Auf Weiterentwicklung ausgerichtet sind auch zwei andere Maßnahmen im Europark: Das Projekt „Gleisbogen C“ ist eines davon. Zurzeit müssen alle Güterzüge auf dem Gelände des Bahnhofs Coevorden rangieren. Zum einen ist das nachts untersagt, zum anderen kann die maximale Zuglänge nicht ausgenutzt werden. Daher soll ein Gleisbogen in den Europark gelegt werden, der den Bahnhof entlastet und der Gemeinde Coevorden erlaubt, das Bahnhofsgelände neu zu überplanen. Das Planverfahren in den Niederlanden sei weit fortgeschritten, so Berends. Die niederländische Seite trage darüber hinaus den Löwenanteil der Kosten.

Zum Zweiten soll im neuen Jahr im Europark auf deutscher Seite ein Parallelgleis angelegt werden, das es erlaubt, ansiedelungswillige Unternehmen ohne Wartezeit und größere Planungsfristen an das Schienennetz anzuschließen.

Das Euroterminal Coevorden befindet sich laut Berends und Ricken ebenfalls im Aufwärtstrend.

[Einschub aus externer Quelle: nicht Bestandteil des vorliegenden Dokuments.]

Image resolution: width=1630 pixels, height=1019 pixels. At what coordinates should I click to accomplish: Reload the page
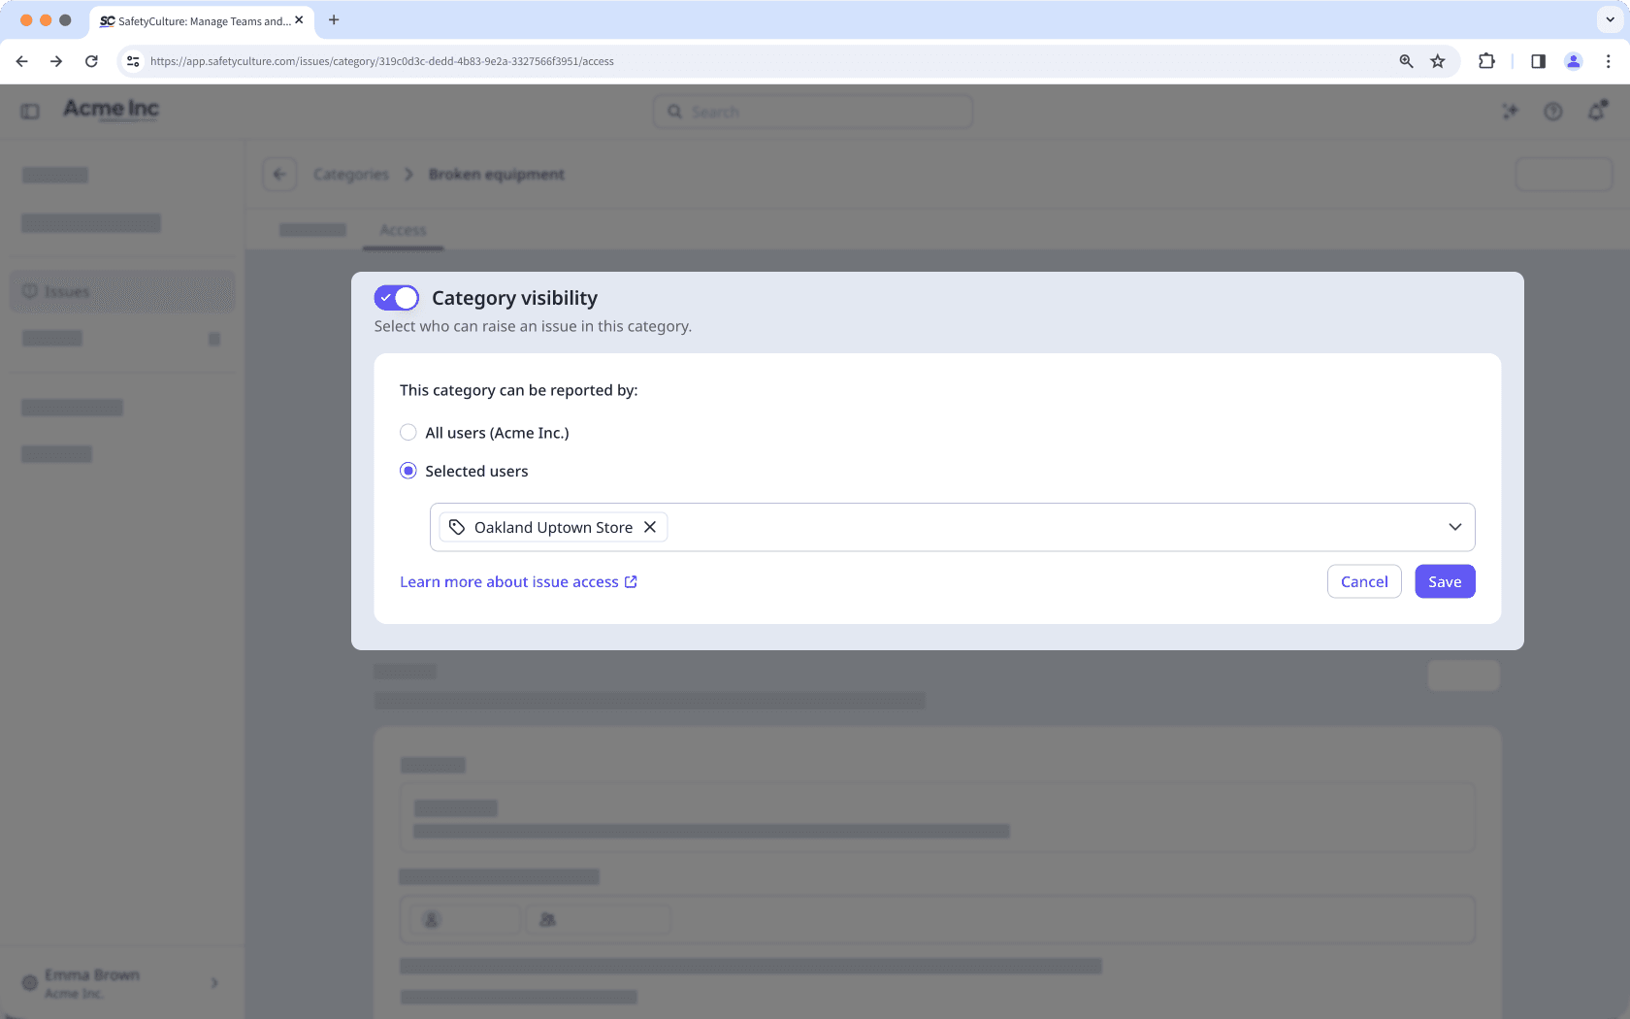[x=91, y=60]
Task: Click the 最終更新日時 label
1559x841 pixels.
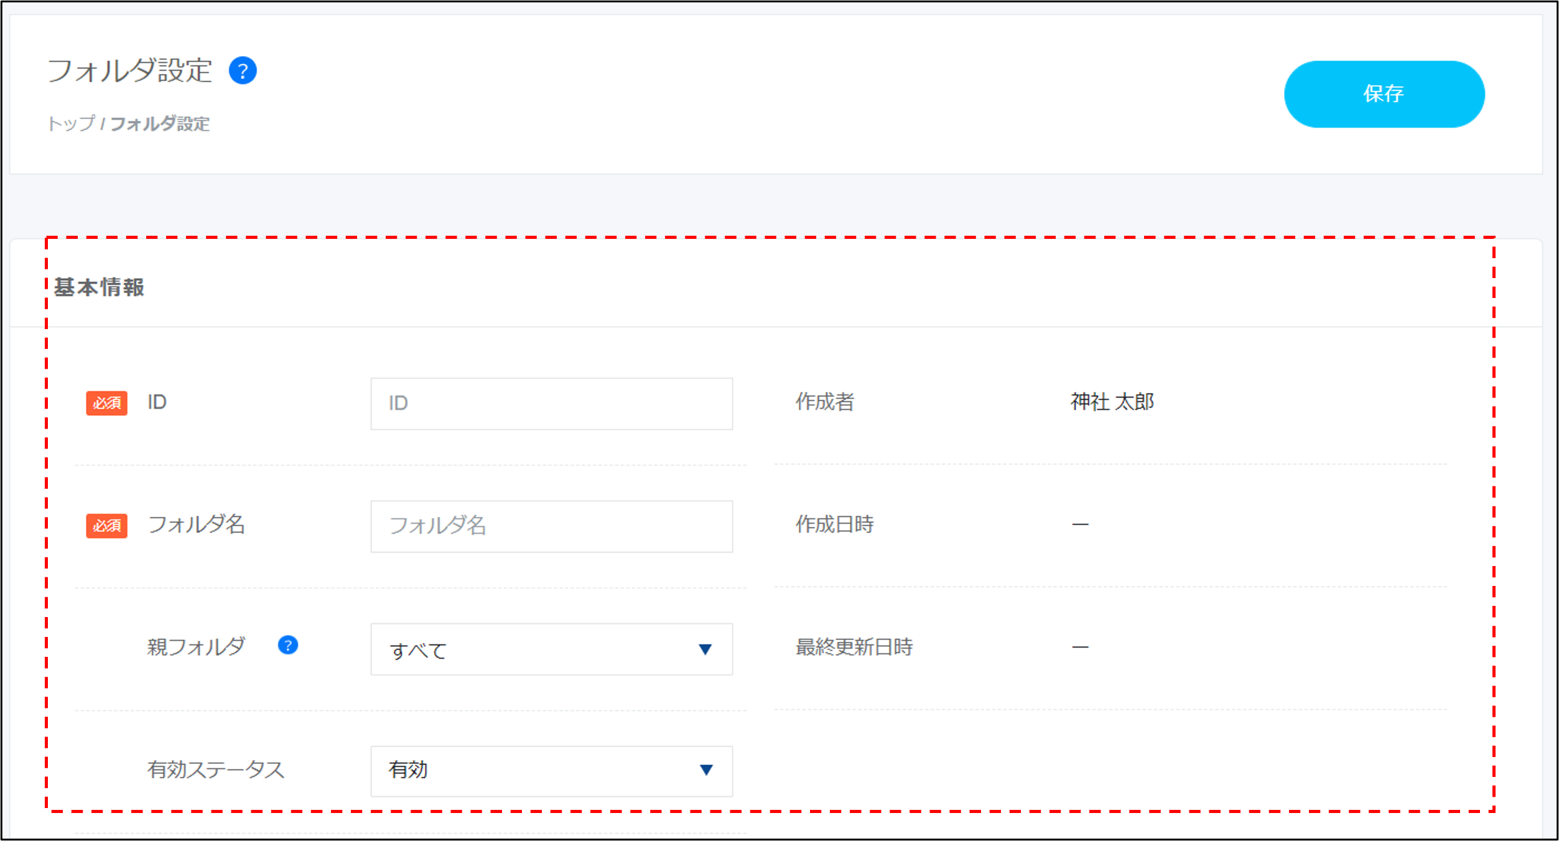Action: (x=854, y=647)
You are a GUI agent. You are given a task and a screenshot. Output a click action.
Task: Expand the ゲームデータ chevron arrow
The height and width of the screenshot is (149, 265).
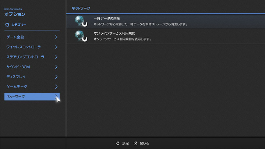56,87
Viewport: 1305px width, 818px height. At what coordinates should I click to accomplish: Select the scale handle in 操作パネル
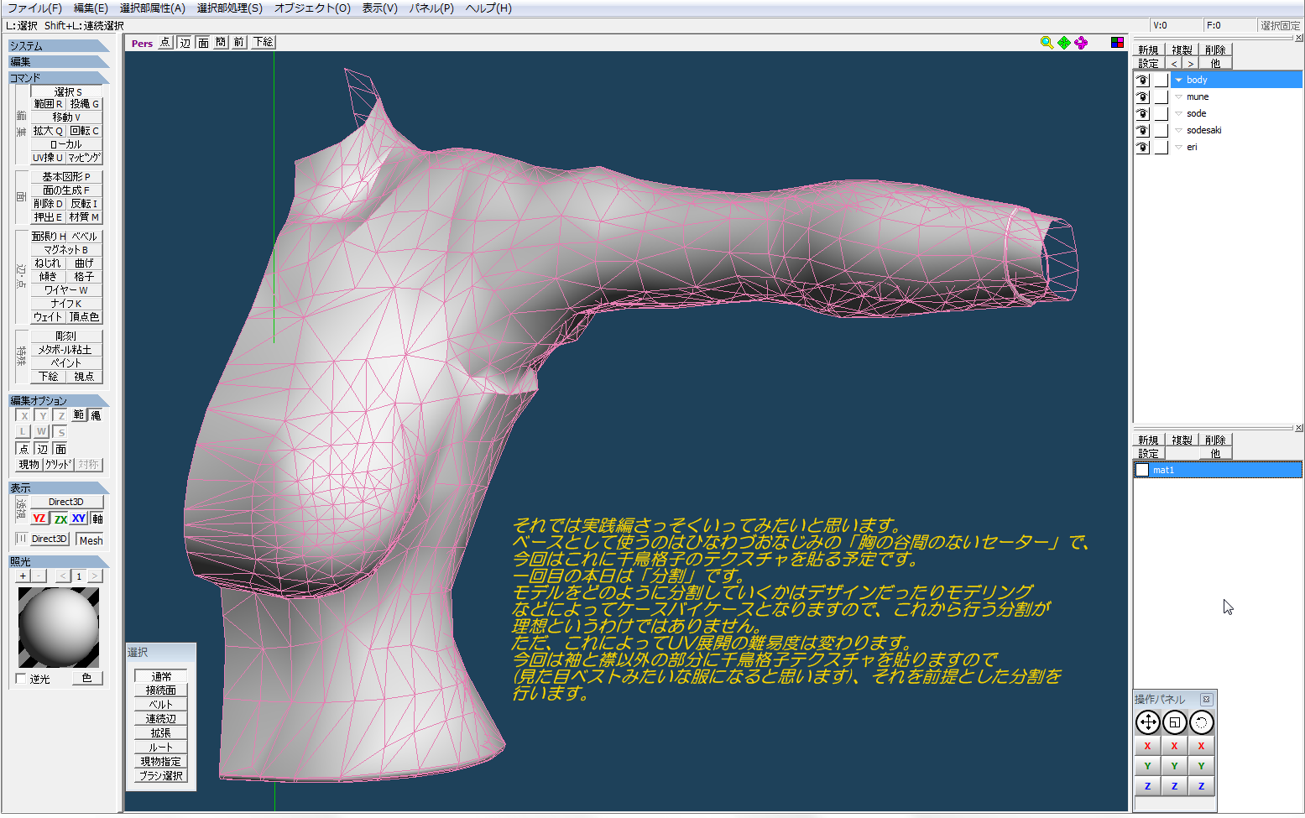(x=1174, y=722)
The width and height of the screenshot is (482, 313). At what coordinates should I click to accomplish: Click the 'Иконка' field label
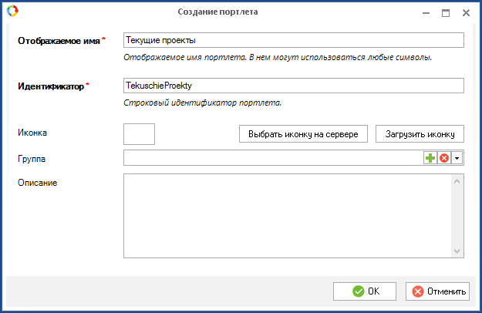point(32,133)
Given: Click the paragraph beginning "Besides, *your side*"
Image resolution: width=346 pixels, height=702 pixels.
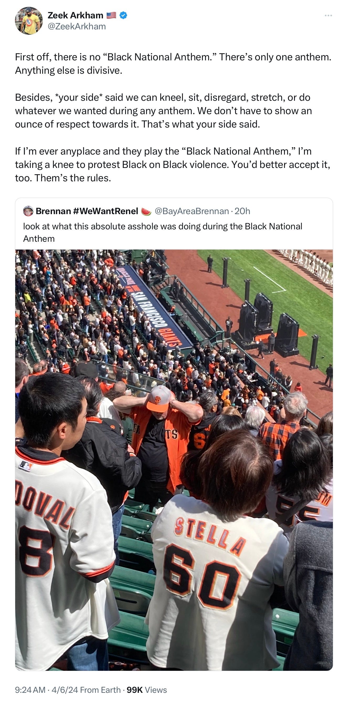Looking at the screenshot, I should tap(163, 111).
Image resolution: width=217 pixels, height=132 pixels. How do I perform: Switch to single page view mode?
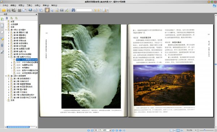pos(171,130)
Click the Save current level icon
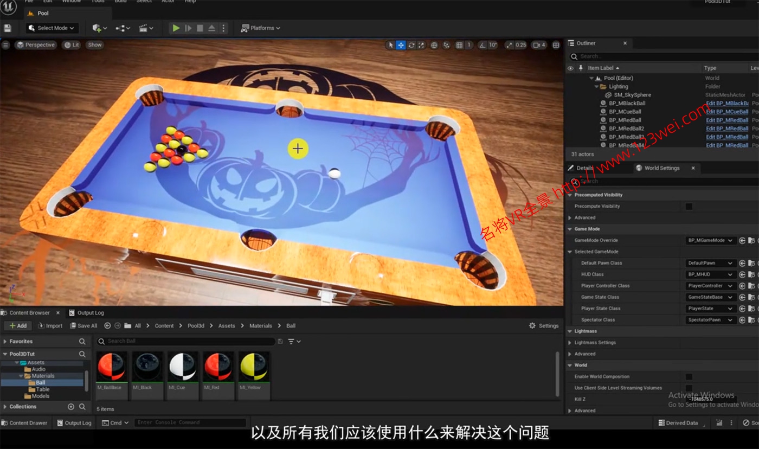Image resolution: width=759 pixels, height=449 pixels. pos(8,28)

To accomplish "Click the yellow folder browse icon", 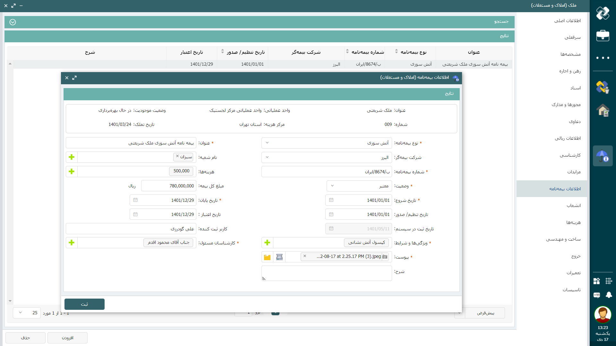I will 267,257.
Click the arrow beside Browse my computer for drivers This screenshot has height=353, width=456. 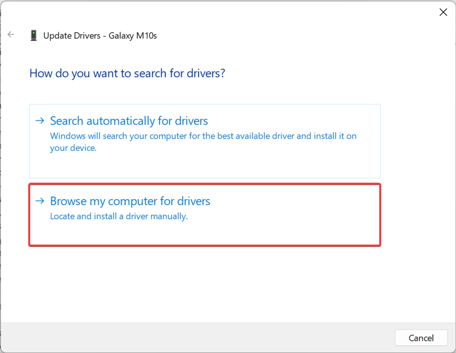[40, 201]
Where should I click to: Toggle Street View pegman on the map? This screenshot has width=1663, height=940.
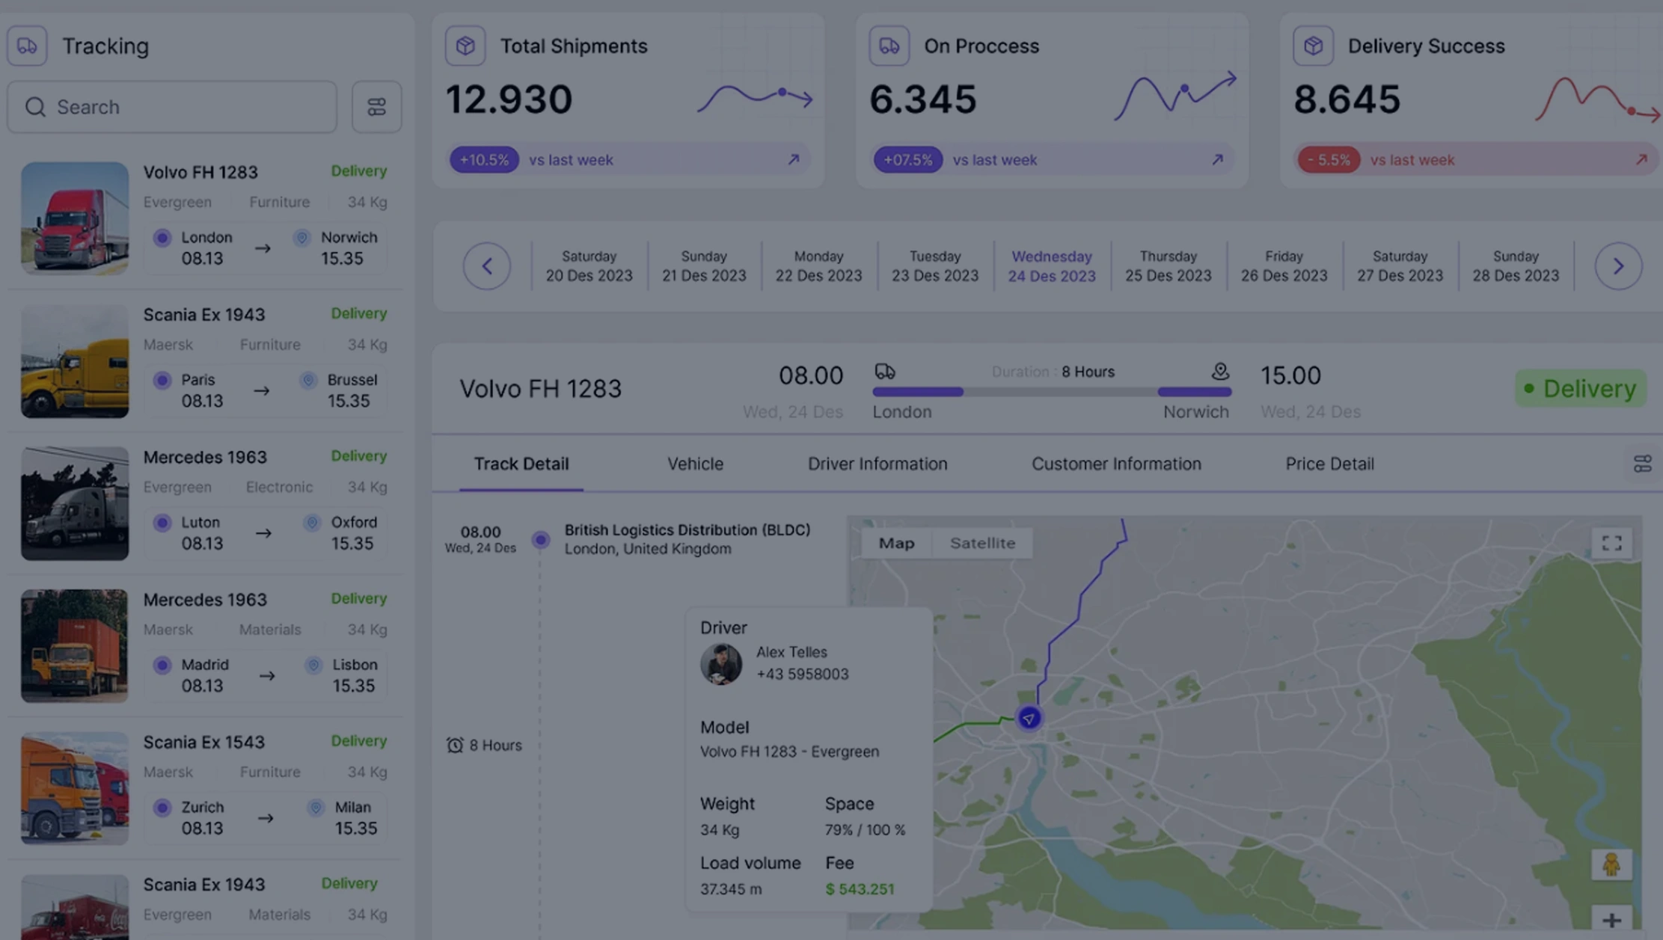coord(1612,863)
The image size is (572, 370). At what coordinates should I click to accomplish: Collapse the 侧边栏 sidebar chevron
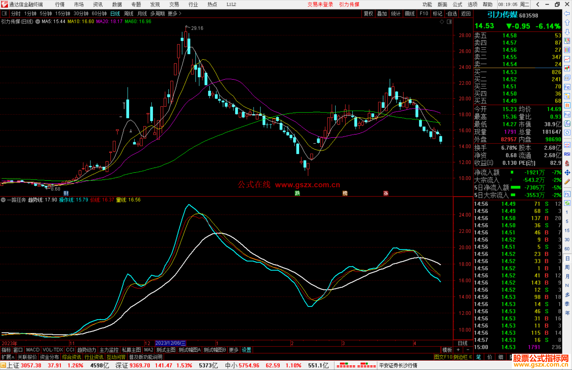pyautogui.click(x=470, y=357)
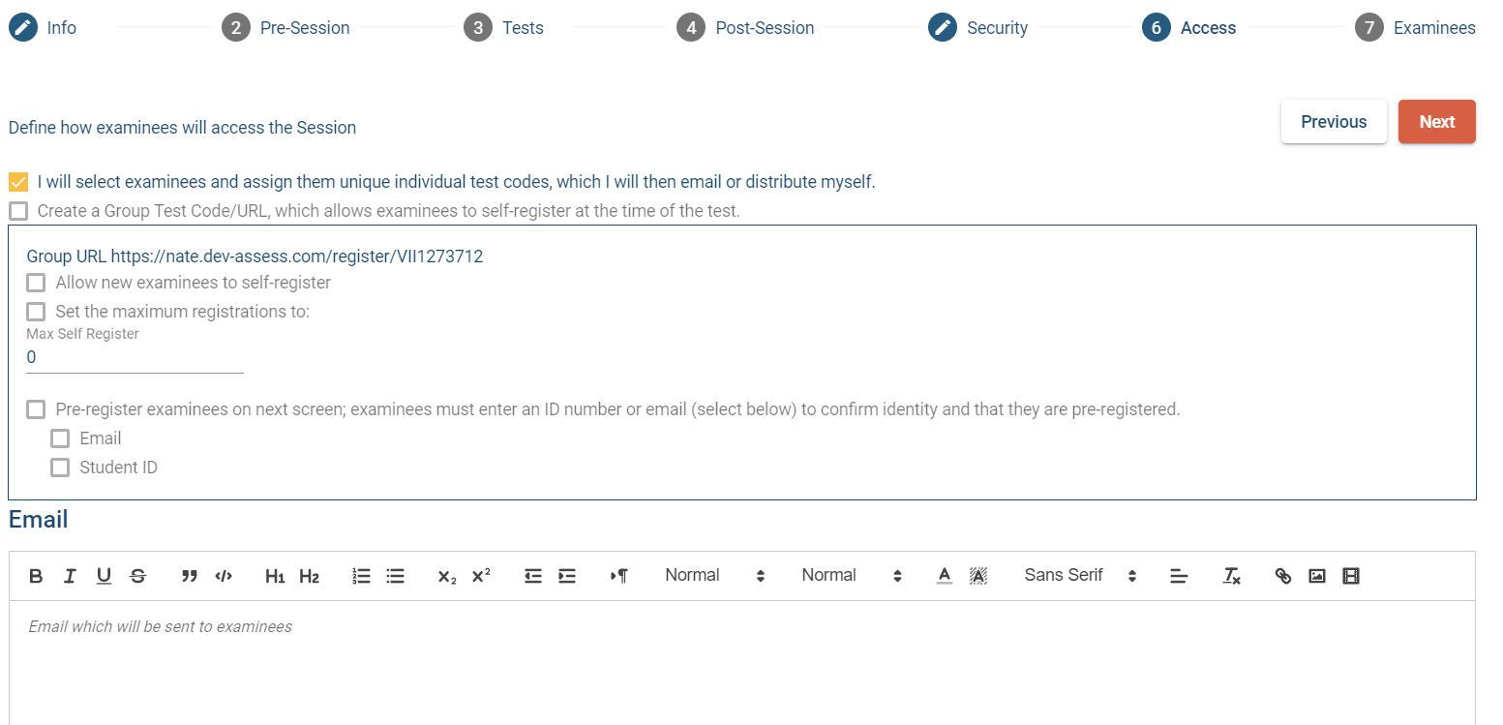Apply strikethrough formatting
This screenshot has width=1503, height=725.
click(x=137, y=576)
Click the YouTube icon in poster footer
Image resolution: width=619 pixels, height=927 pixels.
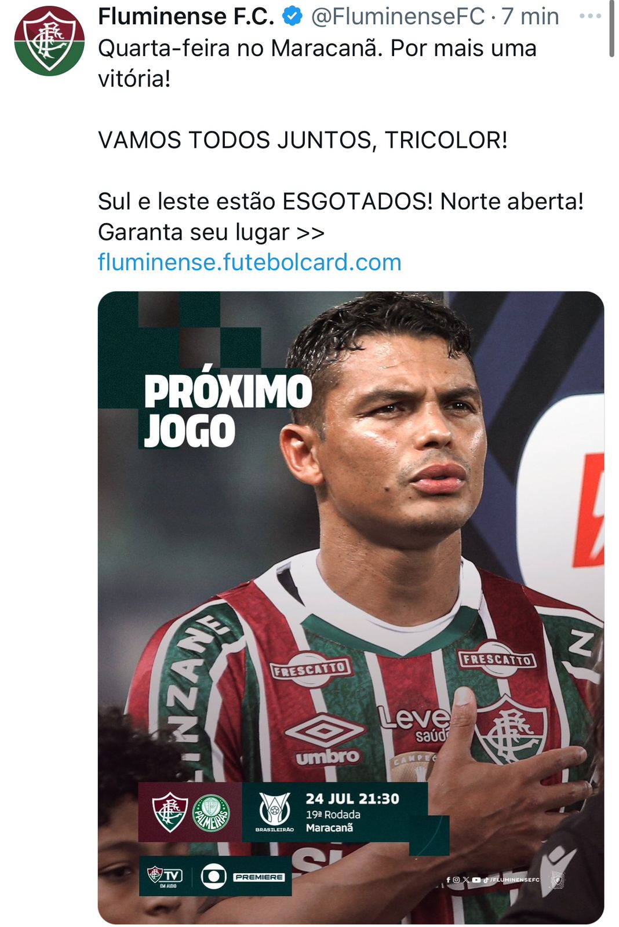[x=476, y=879]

Dort hatte die Wirtschaftskrise in den Jahren 2008 bis 2010 tiefe Spuren hinterlassen. Mit 23000 Containern, die 2011 dort umgeschlagen wurden und damit 50 Prozent Umsatzplus gegenüber 2010, hat das Terminal seine Stärke von vor der Krise wieder erreicht. Für 2012 stehen die Signale auf Wachstum. Einen deutlichen Anteil daran haben viel versprechende Verträge mit dem Unternehmen „Procter & Gamble“, das über eine Verbindungsstraße nun direkt angeschlossen ist. Allein 8000 Container werden von dort aus auf Züge verladen.

Über Ergebnisse und Perspektiven der Bus- und LKW-Sparte sowie sonstige Neuerungen informieren die GN in einem weiteren Bericht in den nächsten Tagen.